Want something better than InMail?

Facebook announced it’s testing a new product last week.  What’s the product?  A version of paid messages within Facebook.  Think LinkedIn’s Inmail, but for Facebook and an additional 800,000,000 users and potential candidates! From the article:

“Today we’re starting a small experiment to test the usefulness of economic signals to determine relevance. This test will give a small number of people the option to pay to have a message routed to the Inbox rather than the Other folder of a recipient that they are not connected with.

Several commentators and researchers have noted that imposing a financial cost on the sender may be the most effective way to discourage unwanted messages and facilitate delivery of messages that are relevant and useful.

This test is designed to address situations where neither social nor algorithmic signals are sufficient. For example, if you want to send a message to someone you heard speak at an event but are not friends with, or if you want to message someone about a job opportunity, you can use this feature to reach their Inbox. For the receiver, this test allows them to hear from people who have an important message to send them.”

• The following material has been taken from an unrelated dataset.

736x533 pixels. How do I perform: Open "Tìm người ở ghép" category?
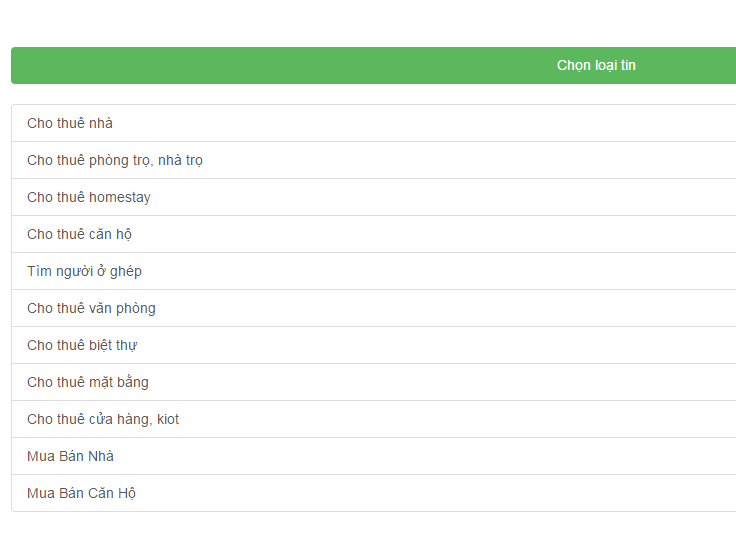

Oh, please, if there is a Facebook God, please pick me for this test!!!  You see, I’m a believer.  I fully believe Facebook is going to change the way we recruit talent in the future.  The way we network to find referrals, etc.  I’m also a believer that companies will pay Billion$ of dollars to have this ability.  I also, fully, believe that the majority of recruiting professionals out there will understand how to use this function appropriately.  Plus, having a financial consequence will ensure this won’t become spam central.

Let me give you an example.  I have a client right now looking for 2 Human Factors Engineers.  They are hard to find because individuals in these roles have fully employed and get multiple contacts per week with offers.  We’ve had success finding good ones – but eventually even the best networks start to dry up.  Facebook has an additional 500+, self identified HF engineers that I can find through friend search – but that I’m not connected to.  I can try to connect through a request, but they’ll say they don’t me – and Facebook will slap my hands and warn they are going to kick me off the network.  If Facebook said to me – Hey, Tim, for $1 per message, we’ll allow you to send a message to all 500 HF Engineers – I would sign that check right now – twice!   And these are just the ‘self-identified’ folks – Facebook has thousands more who have identified but not made it public.  I’ll pay for those as well! So will most companies.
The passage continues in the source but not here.